If you paid attention to NEXRAD training, you know that the colors of pixels show the maximum activity at any altitude in that air column. (It’s a “composite” view.)
NEXRAD itself samples in three dimensions, so that integration into the composite is being done on the ground before being sent back out on SiriusXM or ADS-B.
Given ADS-B’s bandwidth constraints, it makes sense that you only get maximums—it’s the thing that most pilots will care about. The bandwidth constraints are the same reason pixel granularity falls off with distance—the stations can’t send nationwide data in the bandwidth allotted.
But could SiriusXM give you the raw 3D data in addition to the composite view? They have the bandwidth where you could dial in a given altitude and get a 2D slice rather than just maximums. And you can get other data like wind on an altitude basis, so the capability seems to be there.
I don’t know if it’s a case of cost (considering how SiriusXM charges for subscriptions, I imagine they’d be happy to offer this to pilots as an additional tier), a worry that some pilots could take on even more risk around storms by trying to do 3D rather than just 2D daisy-clipping, or something else (like a technical issue with NEXRAD—as far as I can tell, none of the weather sites offering NEXRAD give the ability to dial in altitudes).
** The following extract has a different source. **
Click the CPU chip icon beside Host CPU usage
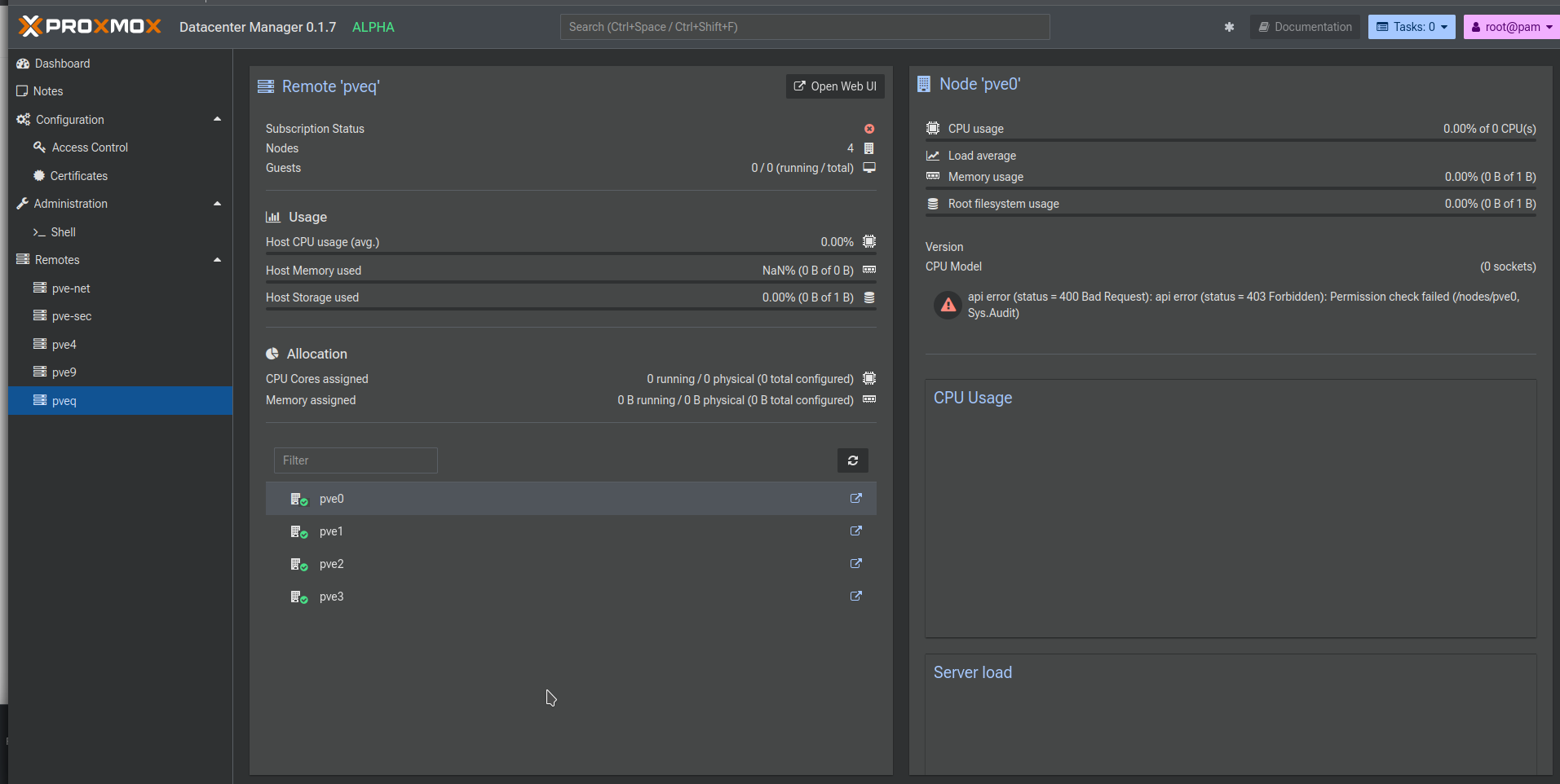 point(868,241)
Given how many accident studies (even into incidents where the PIC’s were instrument-rated private pilots) have shown that pilots who flew into unexpected IMC or icing could have survived had they made a different decision about what altitude to seek for safety, it feels like it could be an improvement in situational awareness and safety, and usually we seem to accept those technologies in aviation, even if they may also present greater risk of recklessness.